No es informal, es infractor


A los medios de comunicación ha llamado la atención el alcalde de La Victoria, George Forsyth.

Hijo del diplomático Harold Forsyth, ex futbolista del club Alianza Lima, empresario y casado con la actriz Vanessa Terkes, George fue electo el año pasado en los comicios municipales y regionales. La Victoria no les es un municipio desconocido de Lima, porque entre 2011 y 2015 fue regidor distrital.

Fundada en 1920, La Victoria nació como un distrito obrero, pero hoy es un municipio residencial y comercial: hay viviendas, pero abundan las medianas y pequeñas empresas. Por largos años el gobierno local se ha caracterizado por el burocratismo, la corrupción y la ineficiencia. Seguridad, limpieza y ornato, etc., son labores pendientes de la administración municipal. Forsyth tiene intención de cumplirlas.
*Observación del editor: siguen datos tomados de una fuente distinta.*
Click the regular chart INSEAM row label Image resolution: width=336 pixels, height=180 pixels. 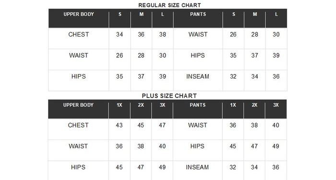pos(198,77)
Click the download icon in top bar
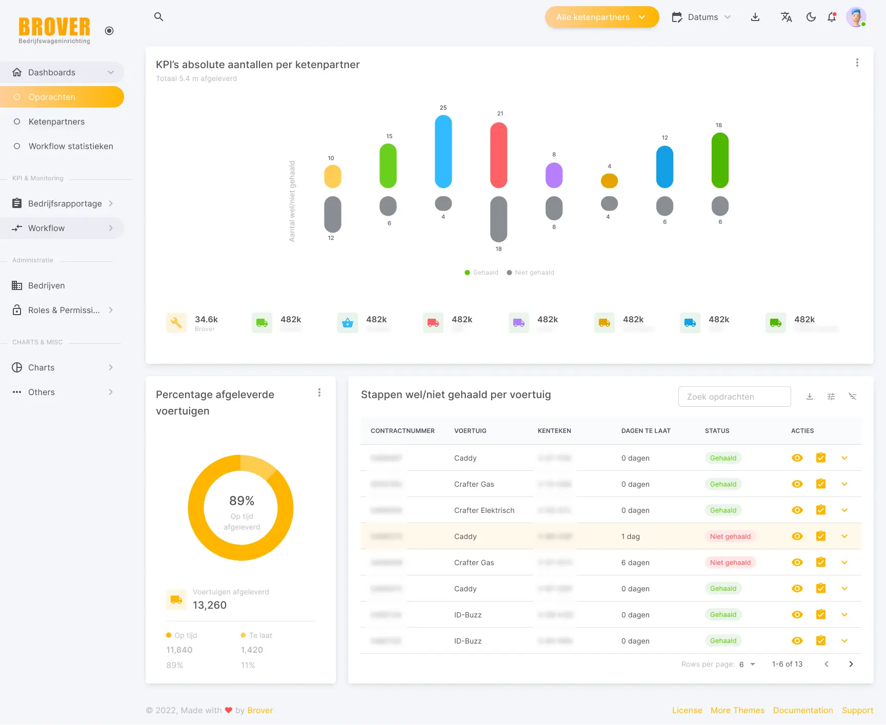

A cargo de Fiscalización y Control, Forsyth puso a la abogada y activista social Susel Paredes, quien estuvo en un puesto igual cuando Susana Villarán fue Alcaldesa de Lima entre 2011 y 2015. Susel (por quien tengo simpatías, no lo niego) es una mujer combativa y lo ha demostrado enfrentándose a las mafias dominantes en La Victoria: quienes cobran sobornos por estacionar vehículos, por “alquiler” de calles y veredas a vendedores ambulantes, por no clausurar negocios, etc. El cuerpo de efectivos del Serenazgo ha sido “purgado” de malos elementos.

Sin embargo, el principal reto de Forsyth y Paredes es el emporio comercial de Gamarra, el principal centro de confección y comercio textil del Perú. Las calles principales y adyacentes están tomadas por vendedores ambulantes hace mucho tiempo. Un breve recorrido y usted puede conocer que lo ocupan casi todo, perjudicando a los transeúntes y los negocios dentro de las numerosas galerías comerciales.

Nuestro sentido común nos diría que esos vendedores ambulantes son “informales”, que no pueden asumir los costos de la formalidad y a quienes las autoridades municipales deben “ayudar”. Ese sentido común viene de la “palabrería” que el economista Hernando de Soto le vendió al Perú en la década de 1980 con su libro El otro sendero. He ahí la raíz del problema: basta de esa actitud benevolente hacia el “informal”. En los Estados Unidos y Europa se le dice, sin tapujos, “infractor”.

Infractor, porque está violando normas. No interesa el motivo de la infracción. Infractor es infractor. De nada sirve bajarle el costo de formalidad sin subir el costo cero de la informalidad. De nada sirve prometer “formalizarlo”, porque el infractor no merece premios sino castigos.

El infractor no es una víctima o un héroe, como nos vendió De Soto. En el caso de los vendedores ambulantes del emporio comercial de Gamarra, ¿cómo podemos creer en la “cursilería palabrera” de De Soto sobre la informalidad cuando hemos visto que estos “informales” son capaces de reaccionar ante la autoridad municipal con cuchillos, varas, pistolas, puño limpio o violencia de gente lumpen?.

Esa actitud tan benevolente hacia el “informal” es contraria al imperio de la ley. Que Forsyth y Paredes lo entiendan si quieren vencer.